The research team found that carrying these gene mutations doubles the risks of COVID-19 – even in people who had not developed these diseases.  Kuo told CT by the Numbers that while it is not surprising that two copies of e4 (e4e4) was associated with increased risk of covid-19 severity, “it is surprising that the association is independent of dementia, also found in people without dementia.”  Kuo is a researcher at UConn’s Connecticut Convergence Institute for Translation in Regenerative Engineering and the UConn Center on Aging. The study found that presence of the faulty genes “increases risks of severe COVID-19 infection, independent of pre-existing dementia, cardiovascular disease, and type-2 diabetes.”
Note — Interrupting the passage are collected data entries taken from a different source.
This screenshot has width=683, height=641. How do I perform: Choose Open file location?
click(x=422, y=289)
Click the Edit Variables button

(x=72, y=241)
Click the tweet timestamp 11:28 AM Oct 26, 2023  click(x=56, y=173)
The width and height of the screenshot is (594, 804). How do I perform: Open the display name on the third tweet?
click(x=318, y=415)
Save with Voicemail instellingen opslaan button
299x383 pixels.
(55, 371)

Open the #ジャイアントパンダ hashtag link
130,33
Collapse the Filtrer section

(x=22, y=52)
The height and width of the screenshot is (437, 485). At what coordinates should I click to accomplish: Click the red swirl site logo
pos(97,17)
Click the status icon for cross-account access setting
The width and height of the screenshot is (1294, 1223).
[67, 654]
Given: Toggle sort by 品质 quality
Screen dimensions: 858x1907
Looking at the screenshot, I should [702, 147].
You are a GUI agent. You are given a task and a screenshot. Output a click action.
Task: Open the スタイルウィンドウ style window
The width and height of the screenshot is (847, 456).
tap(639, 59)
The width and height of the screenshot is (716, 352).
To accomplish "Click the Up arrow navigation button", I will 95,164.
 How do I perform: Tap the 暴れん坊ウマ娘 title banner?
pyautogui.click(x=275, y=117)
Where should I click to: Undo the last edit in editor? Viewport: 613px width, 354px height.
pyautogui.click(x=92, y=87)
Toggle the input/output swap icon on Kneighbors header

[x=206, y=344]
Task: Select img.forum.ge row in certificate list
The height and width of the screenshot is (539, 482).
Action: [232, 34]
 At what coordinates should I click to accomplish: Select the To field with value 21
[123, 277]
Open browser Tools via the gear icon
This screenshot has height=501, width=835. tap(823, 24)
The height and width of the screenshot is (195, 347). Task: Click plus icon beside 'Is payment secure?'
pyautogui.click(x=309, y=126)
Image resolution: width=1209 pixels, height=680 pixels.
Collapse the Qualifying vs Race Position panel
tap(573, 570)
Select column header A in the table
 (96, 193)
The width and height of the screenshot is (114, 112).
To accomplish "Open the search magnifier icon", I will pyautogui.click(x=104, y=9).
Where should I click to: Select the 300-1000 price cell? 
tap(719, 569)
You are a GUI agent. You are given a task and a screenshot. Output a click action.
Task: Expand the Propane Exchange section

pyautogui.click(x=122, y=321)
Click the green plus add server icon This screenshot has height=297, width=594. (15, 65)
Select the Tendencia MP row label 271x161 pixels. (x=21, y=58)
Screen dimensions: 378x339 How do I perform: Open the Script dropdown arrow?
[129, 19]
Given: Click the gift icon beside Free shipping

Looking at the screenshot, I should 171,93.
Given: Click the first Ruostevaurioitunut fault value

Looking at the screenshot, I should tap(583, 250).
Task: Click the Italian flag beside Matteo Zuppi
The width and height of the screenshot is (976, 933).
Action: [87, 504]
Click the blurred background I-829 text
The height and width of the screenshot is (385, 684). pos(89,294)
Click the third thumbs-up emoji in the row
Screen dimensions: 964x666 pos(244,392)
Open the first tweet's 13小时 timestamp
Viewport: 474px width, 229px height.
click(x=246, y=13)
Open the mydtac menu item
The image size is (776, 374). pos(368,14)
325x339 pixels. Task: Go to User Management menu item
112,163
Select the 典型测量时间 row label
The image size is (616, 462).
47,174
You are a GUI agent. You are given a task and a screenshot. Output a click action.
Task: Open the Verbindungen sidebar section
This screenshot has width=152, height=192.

The team has previously found that people with dementia are three times more likely to get severe COVID-19. Part of the increased risk effect may have been exposure to the high prevalence of the virus in nursing homes. However, the new study, published on May 26 in the Journal of Gerontology: Medical Sciences, indicates that the genetic component may also be at play, UConn Today reported.

The team found that people with the APOE e4e4 genotype were at double the risk of developing severe COVID-19, compared to those with the common e3e3 form of the APOE gene. The team used data from the UK Biobank study, which collects health and genetic data on 500,000 people.

Kuo describes her research interests as focusing on genetic epidemiology in aging and applied biostatistics in medical and dental sciences.  Her Ph.D. from the University of Pittsburgh is in biostatistics and statistical genetics. Her postdoctoral training was at the National Institute of Environmental Health Sciences (NIEHS).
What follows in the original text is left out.